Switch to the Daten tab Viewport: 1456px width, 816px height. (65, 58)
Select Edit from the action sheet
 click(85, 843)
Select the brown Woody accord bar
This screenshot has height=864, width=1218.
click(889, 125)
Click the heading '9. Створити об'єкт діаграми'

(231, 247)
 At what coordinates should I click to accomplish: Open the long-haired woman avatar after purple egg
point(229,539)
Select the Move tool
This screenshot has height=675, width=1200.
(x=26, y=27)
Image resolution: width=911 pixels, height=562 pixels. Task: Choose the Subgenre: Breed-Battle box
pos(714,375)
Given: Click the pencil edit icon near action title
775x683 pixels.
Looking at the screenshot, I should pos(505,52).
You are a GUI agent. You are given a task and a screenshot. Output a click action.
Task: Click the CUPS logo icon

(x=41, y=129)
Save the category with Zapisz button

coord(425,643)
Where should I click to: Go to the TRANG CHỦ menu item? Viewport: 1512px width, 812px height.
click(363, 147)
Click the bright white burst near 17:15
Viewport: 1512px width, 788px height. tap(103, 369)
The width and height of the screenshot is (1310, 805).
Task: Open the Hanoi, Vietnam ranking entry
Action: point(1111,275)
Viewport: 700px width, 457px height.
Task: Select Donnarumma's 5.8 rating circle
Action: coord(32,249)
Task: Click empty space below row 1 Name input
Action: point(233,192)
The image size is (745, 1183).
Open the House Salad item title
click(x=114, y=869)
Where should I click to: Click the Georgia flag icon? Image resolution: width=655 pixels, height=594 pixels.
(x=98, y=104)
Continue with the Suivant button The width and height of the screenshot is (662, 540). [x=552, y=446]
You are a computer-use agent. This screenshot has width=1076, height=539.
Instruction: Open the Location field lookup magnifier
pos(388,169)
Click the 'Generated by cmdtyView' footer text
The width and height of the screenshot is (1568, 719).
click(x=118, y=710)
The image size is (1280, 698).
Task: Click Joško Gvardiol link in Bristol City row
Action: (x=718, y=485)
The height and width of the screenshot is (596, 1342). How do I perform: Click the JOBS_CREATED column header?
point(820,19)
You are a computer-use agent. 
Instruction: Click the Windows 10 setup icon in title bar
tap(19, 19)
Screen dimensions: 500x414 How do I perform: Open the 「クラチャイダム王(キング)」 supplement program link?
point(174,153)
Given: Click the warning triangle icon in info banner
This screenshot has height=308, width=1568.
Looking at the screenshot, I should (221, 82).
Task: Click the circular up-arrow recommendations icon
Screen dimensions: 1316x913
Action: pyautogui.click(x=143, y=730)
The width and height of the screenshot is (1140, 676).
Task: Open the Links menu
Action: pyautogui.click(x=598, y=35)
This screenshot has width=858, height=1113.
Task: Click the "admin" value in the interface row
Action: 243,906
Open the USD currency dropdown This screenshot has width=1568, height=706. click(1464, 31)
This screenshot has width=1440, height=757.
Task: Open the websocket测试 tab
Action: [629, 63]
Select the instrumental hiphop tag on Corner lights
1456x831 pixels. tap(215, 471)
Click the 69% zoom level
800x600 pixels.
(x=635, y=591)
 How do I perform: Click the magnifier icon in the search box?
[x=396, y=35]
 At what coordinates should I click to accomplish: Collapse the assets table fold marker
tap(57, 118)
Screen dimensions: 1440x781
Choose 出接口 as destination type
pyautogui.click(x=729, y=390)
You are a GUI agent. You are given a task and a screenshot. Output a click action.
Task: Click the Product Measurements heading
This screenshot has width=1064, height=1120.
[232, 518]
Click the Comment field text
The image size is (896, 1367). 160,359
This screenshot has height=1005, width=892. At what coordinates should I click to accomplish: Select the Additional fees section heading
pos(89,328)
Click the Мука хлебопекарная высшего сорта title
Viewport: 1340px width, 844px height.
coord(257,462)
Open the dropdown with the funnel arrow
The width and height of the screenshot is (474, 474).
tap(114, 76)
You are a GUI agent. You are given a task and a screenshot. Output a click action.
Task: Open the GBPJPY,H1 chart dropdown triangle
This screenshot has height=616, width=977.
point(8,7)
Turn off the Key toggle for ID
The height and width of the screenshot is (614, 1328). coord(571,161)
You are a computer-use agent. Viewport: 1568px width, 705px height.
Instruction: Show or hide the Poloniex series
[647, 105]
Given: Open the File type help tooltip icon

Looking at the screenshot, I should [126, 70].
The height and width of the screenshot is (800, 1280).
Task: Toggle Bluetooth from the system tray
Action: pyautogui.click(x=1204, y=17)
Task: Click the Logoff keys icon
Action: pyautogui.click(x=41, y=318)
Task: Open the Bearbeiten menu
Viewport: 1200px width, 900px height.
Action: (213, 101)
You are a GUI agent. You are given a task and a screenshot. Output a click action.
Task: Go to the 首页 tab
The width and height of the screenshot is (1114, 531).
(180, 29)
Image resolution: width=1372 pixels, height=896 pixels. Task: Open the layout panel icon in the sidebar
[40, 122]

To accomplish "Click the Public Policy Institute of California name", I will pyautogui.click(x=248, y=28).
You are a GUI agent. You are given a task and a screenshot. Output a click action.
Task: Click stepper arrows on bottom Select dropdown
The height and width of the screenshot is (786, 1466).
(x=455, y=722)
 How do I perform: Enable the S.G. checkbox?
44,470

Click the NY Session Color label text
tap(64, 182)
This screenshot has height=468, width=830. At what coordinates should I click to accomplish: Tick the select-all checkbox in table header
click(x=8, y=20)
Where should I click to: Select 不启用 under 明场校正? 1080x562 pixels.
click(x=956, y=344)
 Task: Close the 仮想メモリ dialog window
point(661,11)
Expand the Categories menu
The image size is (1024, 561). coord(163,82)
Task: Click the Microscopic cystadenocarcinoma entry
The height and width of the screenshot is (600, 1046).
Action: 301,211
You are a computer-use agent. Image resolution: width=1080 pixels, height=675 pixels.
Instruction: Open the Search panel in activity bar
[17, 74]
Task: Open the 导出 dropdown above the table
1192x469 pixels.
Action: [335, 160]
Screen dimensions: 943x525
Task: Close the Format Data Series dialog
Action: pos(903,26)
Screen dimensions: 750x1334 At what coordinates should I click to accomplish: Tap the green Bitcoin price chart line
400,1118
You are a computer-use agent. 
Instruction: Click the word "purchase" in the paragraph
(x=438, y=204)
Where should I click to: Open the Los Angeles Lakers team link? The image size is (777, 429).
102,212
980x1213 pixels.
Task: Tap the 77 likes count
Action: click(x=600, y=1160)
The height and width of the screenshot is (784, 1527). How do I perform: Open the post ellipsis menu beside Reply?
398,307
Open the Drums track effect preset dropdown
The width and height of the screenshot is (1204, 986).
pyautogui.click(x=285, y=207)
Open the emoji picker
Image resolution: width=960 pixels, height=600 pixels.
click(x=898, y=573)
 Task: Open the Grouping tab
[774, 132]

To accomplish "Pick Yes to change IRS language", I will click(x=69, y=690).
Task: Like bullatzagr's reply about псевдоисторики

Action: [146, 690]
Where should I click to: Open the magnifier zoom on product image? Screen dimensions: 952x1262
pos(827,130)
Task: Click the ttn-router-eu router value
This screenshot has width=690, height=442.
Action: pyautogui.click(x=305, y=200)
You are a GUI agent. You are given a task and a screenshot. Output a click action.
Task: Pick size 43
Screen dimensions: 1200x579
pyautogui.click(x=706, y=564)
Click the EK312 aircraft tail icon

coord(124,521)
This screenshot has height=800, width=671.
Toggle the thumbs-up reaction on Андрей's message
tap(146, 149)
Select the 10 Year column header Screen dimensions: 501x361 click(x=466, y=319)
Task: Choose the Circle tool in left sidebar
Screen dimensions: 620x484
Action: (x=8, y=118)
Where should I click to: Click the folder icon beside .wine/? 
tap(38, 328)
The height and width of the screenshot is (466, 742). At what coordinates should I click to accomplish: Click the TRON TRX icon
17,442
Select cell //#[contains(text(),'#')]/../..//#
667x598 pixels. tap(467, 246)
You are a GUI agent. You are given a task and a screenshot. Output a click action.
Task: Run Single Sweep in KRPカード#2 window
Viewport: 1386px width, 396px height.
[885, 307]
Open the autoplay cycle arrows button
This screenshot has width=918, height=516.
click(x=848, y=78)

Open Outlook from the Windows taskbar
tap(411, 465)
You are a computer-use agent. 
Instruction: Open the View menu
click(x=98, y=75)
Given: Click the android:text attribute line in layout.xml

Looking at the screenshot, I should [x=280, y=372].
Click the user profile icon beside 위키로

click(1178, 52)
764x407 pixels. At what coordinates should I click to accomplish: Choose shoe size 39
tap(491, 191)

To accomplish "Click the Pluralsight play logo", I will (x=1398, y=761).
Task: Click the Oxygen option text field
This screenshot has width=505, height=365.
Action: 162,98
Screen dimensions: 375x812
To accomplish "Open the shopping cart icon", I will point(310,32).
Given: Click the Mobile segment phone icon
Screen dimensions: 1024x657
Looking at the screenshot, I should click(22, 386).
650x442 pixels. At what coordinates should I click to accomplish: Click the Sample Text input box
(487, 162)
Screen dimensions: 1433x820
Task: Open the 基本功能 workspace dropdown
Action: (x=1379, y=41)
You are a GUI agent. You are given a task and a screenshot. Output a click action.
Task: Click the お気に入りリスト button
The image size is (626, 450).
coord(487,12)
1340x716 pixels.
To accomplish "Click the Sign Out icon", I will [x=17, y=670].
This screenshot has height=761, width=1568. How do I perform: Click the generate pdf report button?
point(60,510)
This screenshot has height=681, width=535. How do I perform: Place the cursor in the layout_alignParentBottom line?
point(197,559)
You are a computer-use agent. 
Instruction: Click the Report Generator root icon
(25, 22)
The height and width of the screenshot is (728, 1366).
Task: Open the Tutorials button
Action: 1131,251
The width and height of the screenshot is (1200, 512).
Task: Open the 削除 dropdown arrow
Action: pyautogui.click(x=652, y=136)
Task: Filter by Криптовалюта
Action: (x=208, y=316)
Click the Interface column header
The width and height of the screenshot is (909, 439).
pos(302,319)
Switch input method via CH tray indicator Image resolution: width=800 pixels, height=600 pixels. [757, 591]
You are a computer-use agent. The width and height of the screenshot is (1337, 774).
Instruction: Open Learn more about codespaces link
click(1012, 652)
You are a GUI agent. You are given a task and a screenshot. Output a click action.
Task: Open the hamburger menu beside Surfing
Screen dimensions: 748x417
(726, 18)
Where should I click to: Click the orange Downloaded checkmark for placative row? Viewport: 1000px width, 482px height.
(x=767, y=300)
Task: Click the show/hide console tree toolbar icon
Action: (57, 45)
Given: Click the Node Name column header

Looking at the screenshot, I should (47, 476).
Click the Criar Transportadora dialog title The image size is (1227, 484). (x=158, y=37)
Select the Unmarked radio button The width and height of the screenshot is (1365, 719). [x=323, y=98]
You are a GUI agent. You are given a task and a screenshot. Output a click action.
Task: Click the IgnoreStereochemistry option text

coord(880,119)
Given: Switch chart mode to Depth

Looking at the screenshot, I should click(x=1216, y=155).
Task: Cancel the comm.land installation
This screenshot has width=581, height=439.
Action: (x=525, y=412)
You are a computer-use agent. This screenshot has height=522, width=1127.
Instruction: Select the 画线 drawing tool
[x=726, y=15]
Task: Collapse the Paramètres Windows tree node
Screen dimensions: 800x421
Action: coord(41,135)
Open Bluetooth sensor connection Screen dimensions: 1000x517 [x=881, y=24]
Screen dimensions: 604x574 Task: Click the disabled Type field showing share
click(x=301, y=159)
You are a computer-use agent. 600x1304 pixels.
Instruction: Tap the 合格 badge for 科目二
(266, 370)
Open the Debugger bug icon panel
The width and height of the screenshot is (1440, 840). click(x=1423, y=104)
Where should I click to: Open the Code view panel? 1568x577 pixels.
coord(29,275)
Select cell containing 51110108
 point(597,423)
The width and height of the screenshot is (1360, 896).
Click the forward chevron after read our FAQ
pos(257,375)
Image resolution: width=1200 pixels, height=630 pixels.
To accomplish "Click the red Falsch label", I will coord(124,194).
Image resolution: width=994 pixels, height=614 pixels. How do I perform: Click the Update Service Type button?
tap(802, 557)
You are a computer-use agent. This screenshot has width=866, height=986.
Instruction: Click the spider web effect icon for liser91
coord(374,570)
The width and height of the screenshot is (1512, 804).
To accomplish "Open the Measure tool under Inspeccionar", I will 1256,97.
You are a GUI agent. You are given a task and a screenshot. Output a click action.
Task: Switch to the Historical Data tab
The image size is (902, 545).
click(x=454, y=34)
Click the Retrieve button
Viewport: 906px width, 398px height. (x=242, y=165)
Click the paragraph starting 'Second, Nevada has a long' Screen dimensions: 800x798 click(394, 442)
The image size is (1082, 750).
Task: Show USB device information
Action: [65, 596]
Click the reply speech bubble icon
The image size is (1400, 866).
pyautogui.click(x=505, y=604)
· · · · · · ·
Return, please, the lines of the data from the first through the line containing "Select the Move tool", both kept, exactly as they stand and nothing more.

Switch to the Daten tab Viewport: 1456px width, 816px height. (65, 58)
Select Edit from the action sheet
 click(85, 843)
Select the brown Woody accord bar
This screenshot has height=864, width=1218.
click(889, 125)
Click the heading '9. Створити об'єкт діаграми'

(231, 247)
 At what coordinates should I click to accomplish: Open the long-haired woman avatar after purple egg
point(229,539)
Select the Move tool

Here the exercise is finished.